Former Representative Matt Salmon warned on Wednesday running against Kari Lake is a “suicide mission” after the ex-gubernatorial candidate announced she is running for Senate.
Lake is challenging independent Senator Kyrsten Sinema in Arizona’s 2024 Senate race, viewed as one of the most competitive races in the country that could determine which party controls Congress‘ upper chamber. A close ally to former President Donald Trump, Lake rose to national prominence during her 2022 gubernatorial campaign in which she focused on Trump’s unfounded claims of voter fraud. She ultimately lost to then-Secretary of State Katie Hobbs but has not conceded defeat nearly one year after the election.

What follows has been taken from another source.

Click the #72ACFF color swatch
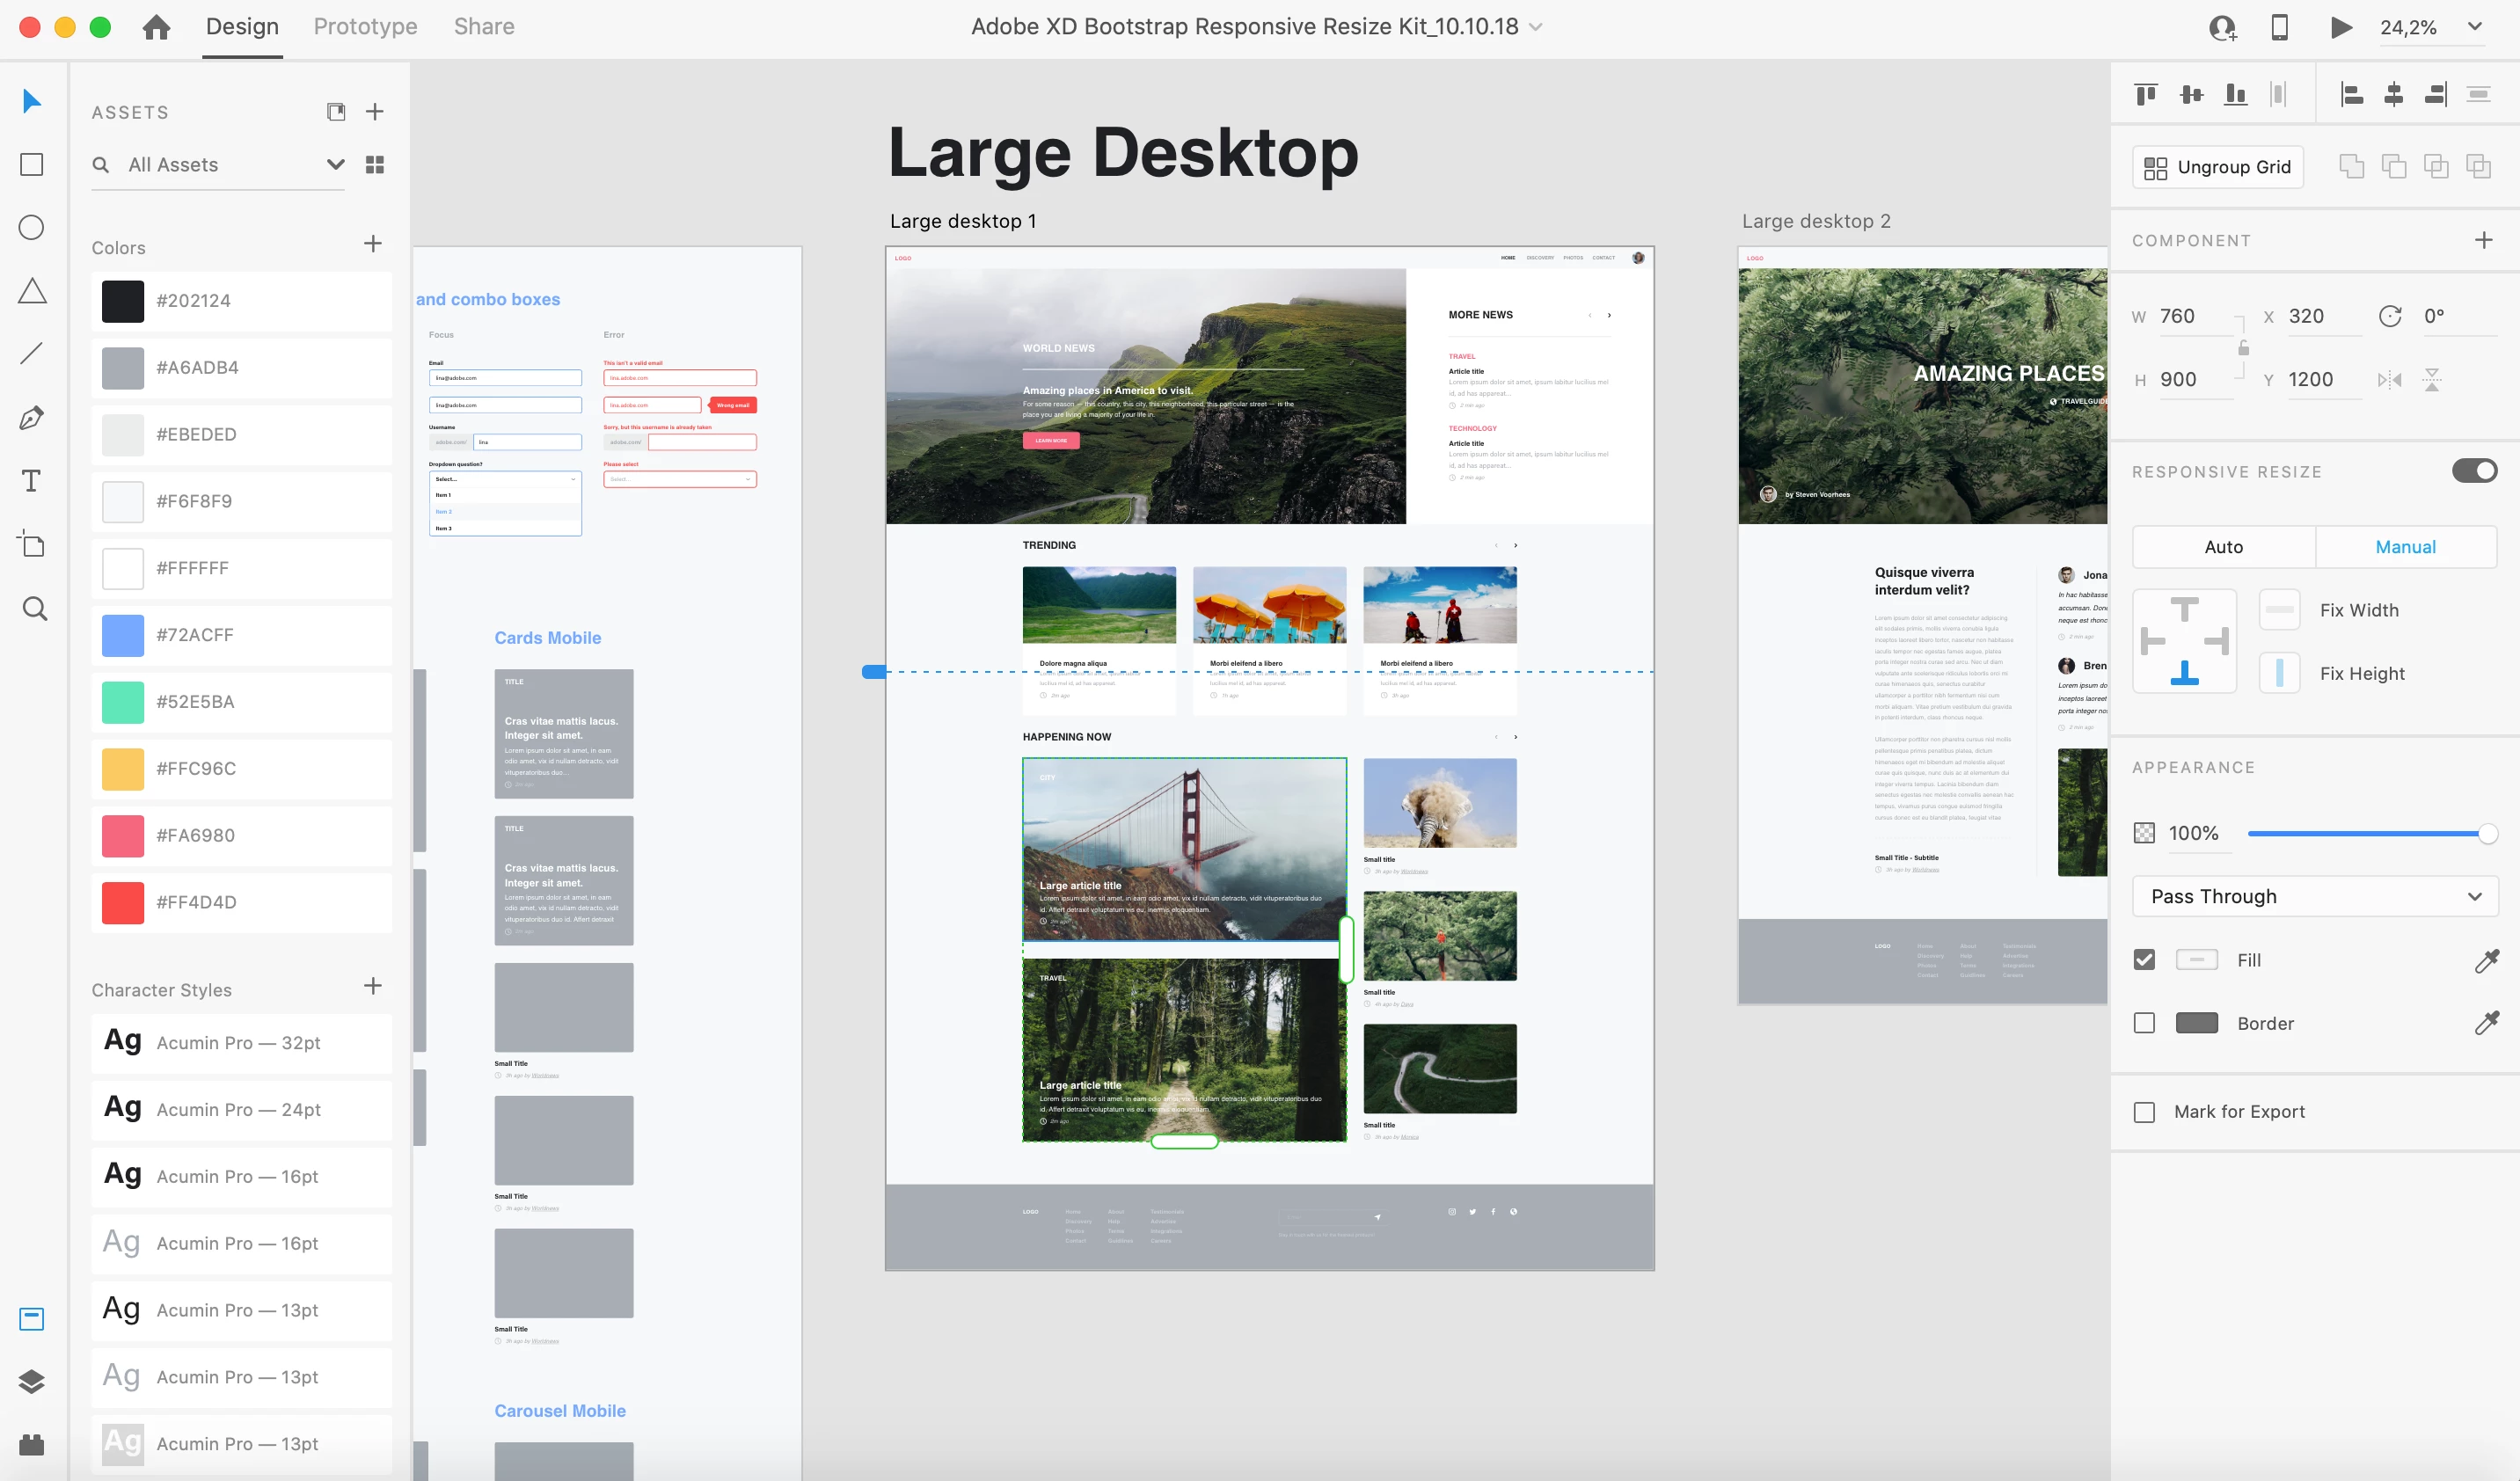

Salmon, who represented Arizona in Congress from 1995 to 2001 and from 2013 to 2017 and ran against Lake in the Republican primary for governor, discussed her candidacy in a new interview with Politico published on Wednesday.
Salmon described Lake as the kind of person who “runs to destroy,” not just “win,” recounting that Lake allegedly accused him of wanting children who have special needs to be assaulted because he opposed putting up cameras in public school classrooms, Politico reported.
“To walk through the kind of sewage that you have to walk through to campaign against Kari Lake—it’s not a pleasant prospect,” he told the news outlet, describing running a campaign against her as a “suicide mission.”
Salmon described the idea of monitoring teachers using cameras, an idea floated by Lake to monitor whether students were being taught Critical Race Theory, a “knee-jerk reaction” in an interview with The Arizona Republic. He said, “The last thing I want is big government and big tech putting these kinds of things in the classroom.”
According to The Arizona Republic, Lake’s campaign account retweeted a post that said he was “okay with special needs kids being raped”.
Newsweek reached out to Lake for comment via email.
Salmon ultimately dropped out of the primary to endorse Karrin Taylor Robson, a former member of the Arizona Board of Regents who was viewed as a more traditionally conservative candidate.
In his endorsement, Salmon praised Robson as the candidate with “the temperament and experience to govern Arizona.” Robson, however, ultimately lost the GOP primary to Lake by nearly five percentage points.
Lake is set to face several candidates including Pinal County Sheriff Mark Lamb in the GOP primary. But polls show Lake, who could benefit from high name recognition and ties to the former president, as the favorite to win the primary. An Emerson College poll conducted among 1,337 from August 2 to 4 found Lake leading Lamb by nearly 30 percentage points.
Sinema, who announced she left the Democratic Party earlier this year, has not yet said whether she plans to run for reelection. Democratic Congressman Ruben Gallego is the frontrunner to win his party’s nomination, and polls suggest he would have an edge over Sinema and Lake in the general election.
An October 6 to 7 Public Policy Polling survey conducted among 522 likely voters found that 41 percent of voters planned to back Gallego, compared 36 percent for Lake and 15 percent for Sinema. The poll had a margin of error of plus or minus 4.3 percentage points. However, the poll found a closer race if Sinema does not run. Forty-eight percent of respondents said they’d back Gallego, while 43 percent said they would vote for Lake.